Related: Business-class battle: Comparing ANA The Room and Qatar Qsuite

Also, if you can’t score Virgin Atlantic’s new Upper Suite, did you know you can redeem Virgin Points for Delta, Air France or KLM business class instead of the old Virgin Upper Class where all seats face away from the window?

Related: Air France unveils new business-class seat that now features a sliding door

It’s well worth checking which airlines your favourite loyalty programme partners with — you may be able to redeem for a better seat than you originally thought.

5. Study sweet spots

I’m young and there are still many more places in the world I haven’t seen than those that I have. That’s why, to some extent, I’m ok letting deals and sweet spots guide my holiday plans

Some frequent flyer programmes offer award rates that are simply too good to be true. In some cases, you can book £10,000 first class tickets for the same number of miles that other people are using to fly round-trip economy to the United States. If you take advantage of these sweet spots,  you’re sure to get an expert-level redemption. Even if this is your first time redeeming points and miles.

If you’re not sure where to start, check out our sweet spots guide. Pick one that matches your travel plans and make it happen! One of my favourite recommendations for newbies is to explore ANA’s incredible award chart for Virgin Atlantic. For fewer miles than most airlines charge for one-way awards, you can fly round-trip business class from Europe to Japan. In fact, a round-trip first-class award on ANA’s new “The Suite” cabin out of London (LHR) is just 120,000 Virgin Atlantic miles. This is probably the single best value use of Virgin Points.

Related: ANA debut new first and business class suites on London route

6. Know the value of your points and miles

How much is a point or mile worth? That depends on how you use them. You will usually get the best value by redeeming for flights, particularly in premium cabins where you can expect to get at least 1p per point or miles value. Other redemptions like gift cards, discounts on supermarket shopping or electronics will give you a lower redemption amount, usually 0.5p or less.
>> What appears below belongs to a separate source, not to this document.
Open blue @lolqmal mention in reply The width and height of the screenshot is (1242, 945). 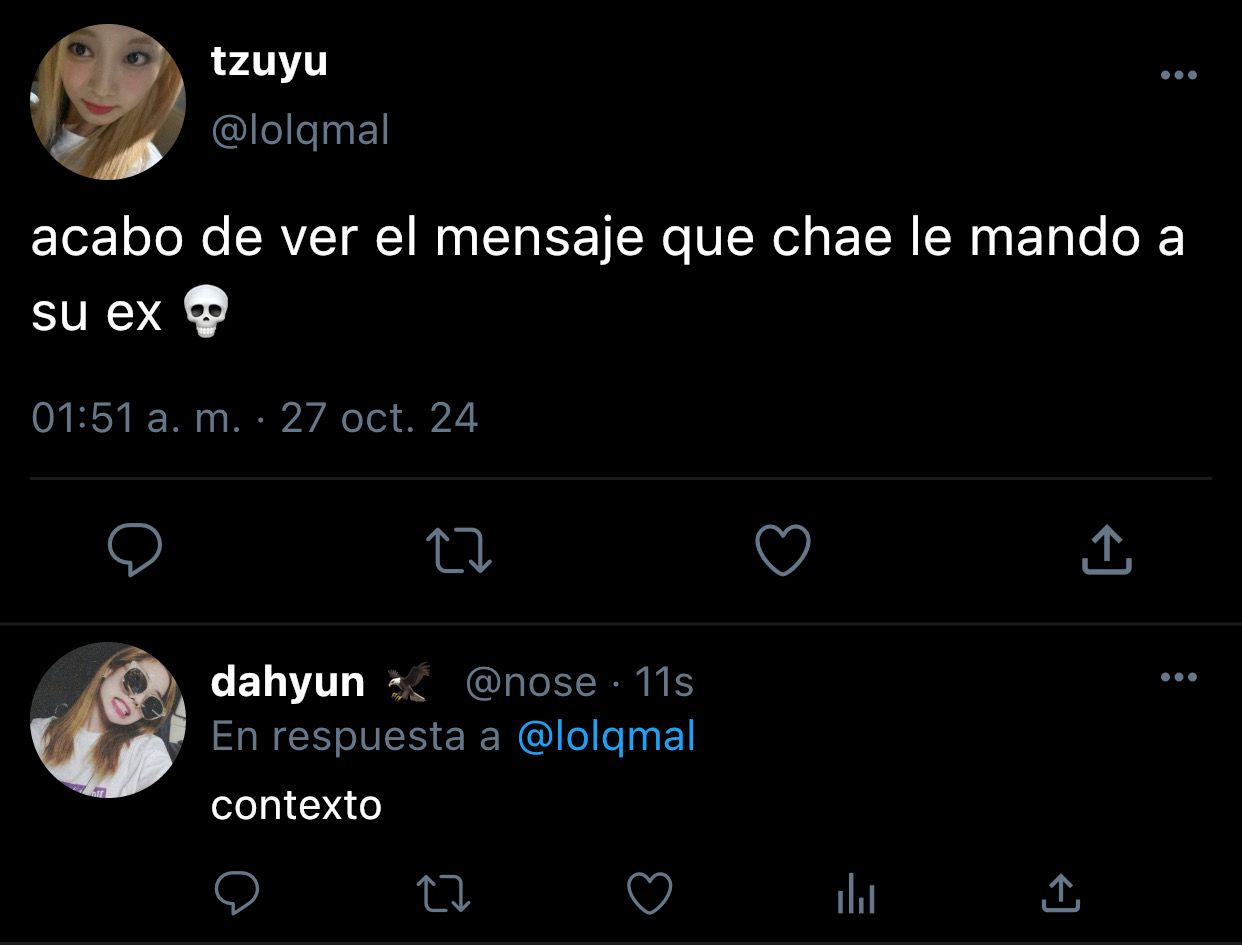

If you are happy with the value of your redemption that is great and you are really maximising your travel. If you’re unsure of what your balance might be worth have a look at our monthly valuations of points and miles — this will give you an idea of what is a great vs poor redemption.

Related: Rate my redemption: New York to London in British Airways economy, using Avios

(Photo by Ben Smithson/The Points Guy)

Bottom line

The points and miles world is constantly changing, so you’ll have to invest some time if you want to really up your redemption game. The single best piece of advice I can offer is to roll up your sleeves and get your hands dirty. Read, search, explore and practice – even if you don’t have any trips on the calendars.

I learn something new almost every time I search for an award ticket. The more practice you have the better you’ll be when you’re finally ready to book.